Exercise aim => Wherever a line in the records below contains "computer", copy that line.
### Data
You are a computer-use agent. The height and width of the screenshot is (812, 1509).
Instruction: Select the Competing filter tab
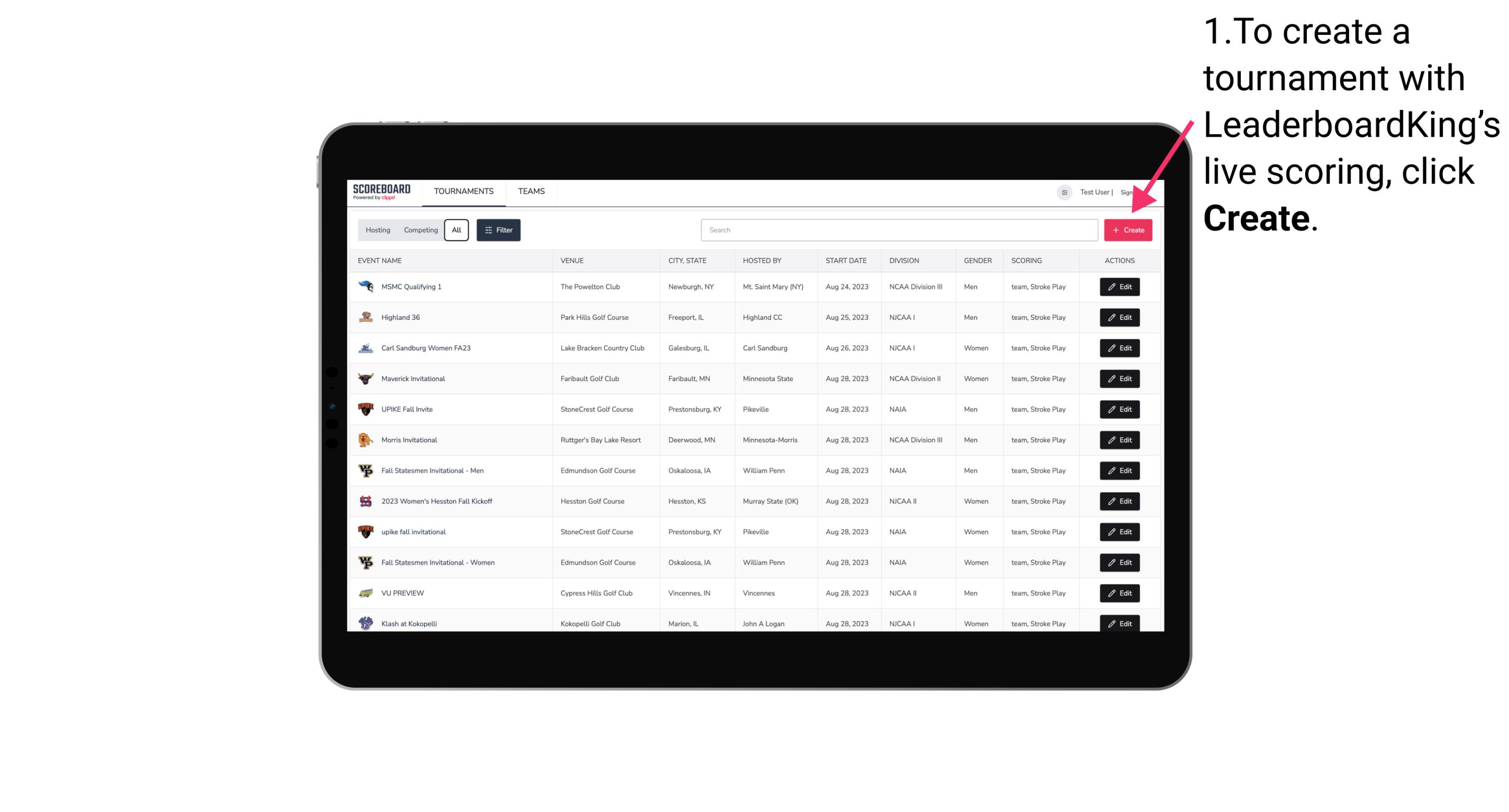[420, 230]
######
### Data
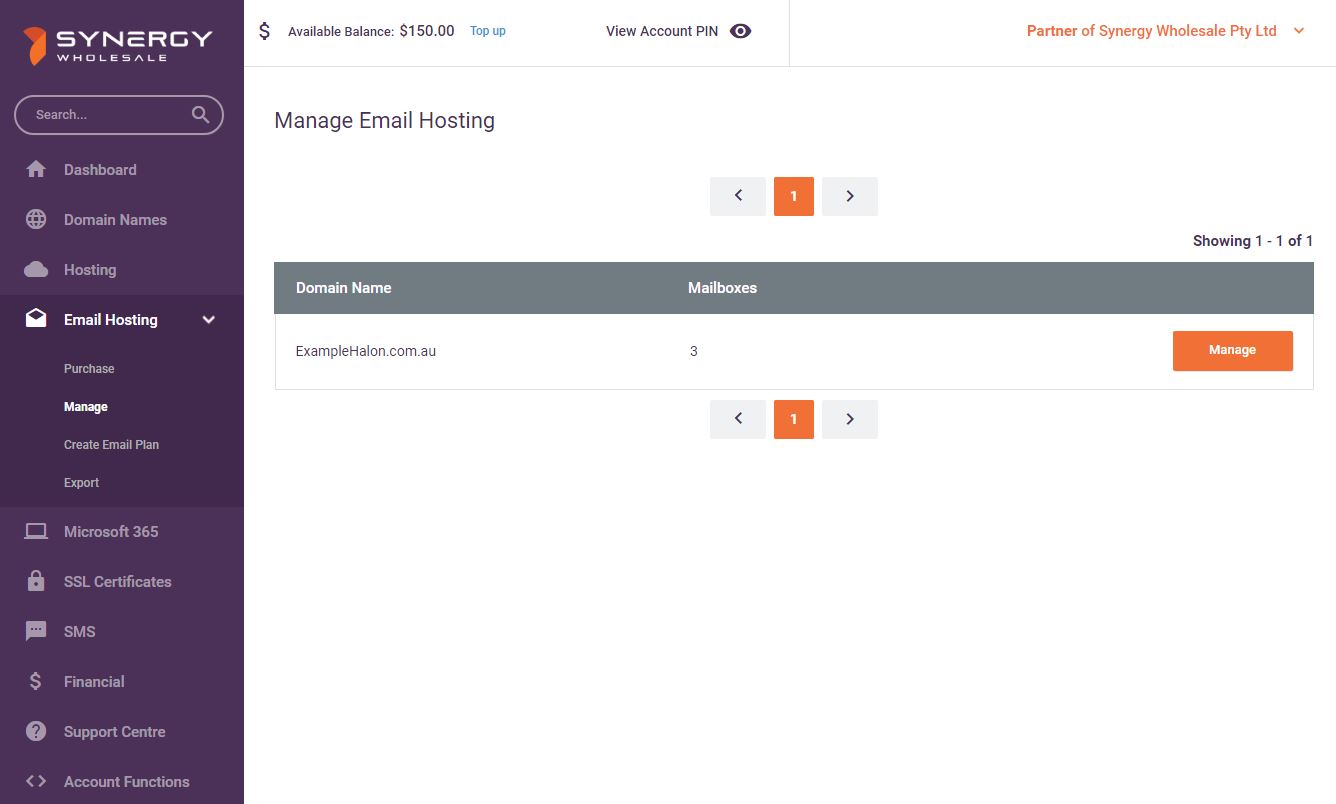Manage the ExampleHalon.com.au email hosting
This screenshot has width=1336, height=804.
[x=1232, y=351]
######
### Data
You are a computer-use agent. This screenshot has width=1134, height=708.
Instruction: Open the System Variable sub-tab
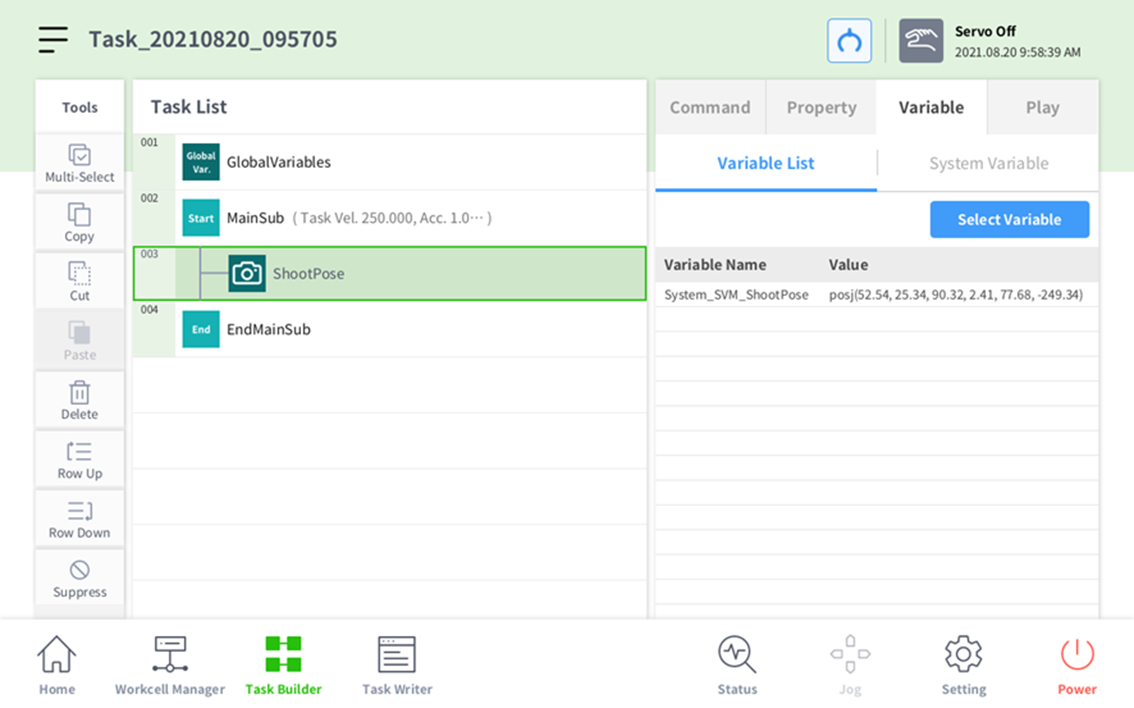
######
Result of this exercise =>
You are a computer-use agent. The height and width of the screenshot is (812, 1509).
You are a computer-use agent. This screenshot has width=1134, height=708.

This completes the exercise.